La presidenta Claudia Sheinbaum envió un mensaje a los grupos y movimientos que históricamente se han manifestado en contra del fracking, al reconocer que ella misma compartió durante años esa postura debido a los impactos ambientales asociados, especialmente en el uso y contaminación del agua.
“Yo misma durante muchos años dije el fracking no… pero cuando veo las nuevas tecnologías… lo peor que podemos decir es solo no, sino a ver, vamos a ver”, reconoció.

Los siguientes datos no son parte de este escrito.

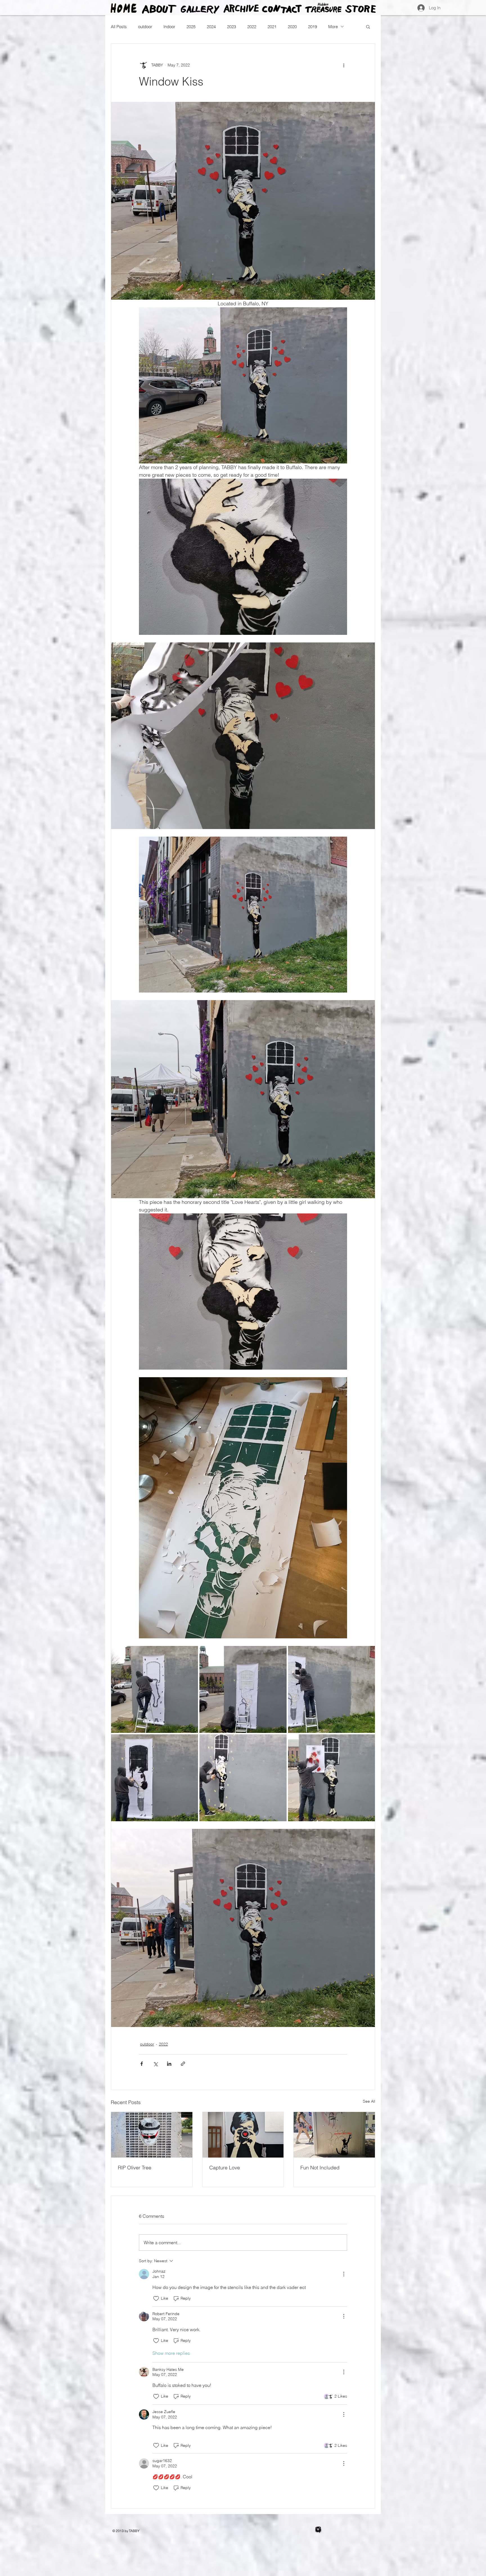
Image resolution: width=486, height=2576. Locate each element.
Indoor (169, 26)
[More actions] (343, 65)
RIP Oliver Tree (134, 2167)
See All (369, 2101)
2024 (211, 26)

Explicó que su gobierno no ha tomado una decisión sobre la explotación de gas no convencional, sino que se encuentra en una fase de análisis basada en los avances tecnológicos que podrían reducir los daños ambientales, como el uso de sustancias menos contaminantes y el reciclaje de agua.
Afirmó que cualquier determinación se tomará con base en estudios científicos y con la participación de expertos en distintas disciplinas, quienes evaluarán la viabilidad técnica, ambiental y social de estas prácticas.
La mandataria fue enfática al señalar que no se realizará ningún proyecto en contra de la voluntad de las comunidades, y que, en caso de considerarse viable alguna explotación, se consultará a la población involucrada sobre los posibles impactos y beneficios.
Reiteró que su administración no repetirá esquemas del pasado en los que se excluía a la ciudadanía de las decisiones, y aseguró que se priorizará el diálogo, la información y la participación social en cualquier definición sobre el tema.
“No vamos a hacer nada en contra de una comunidad”, resaltó.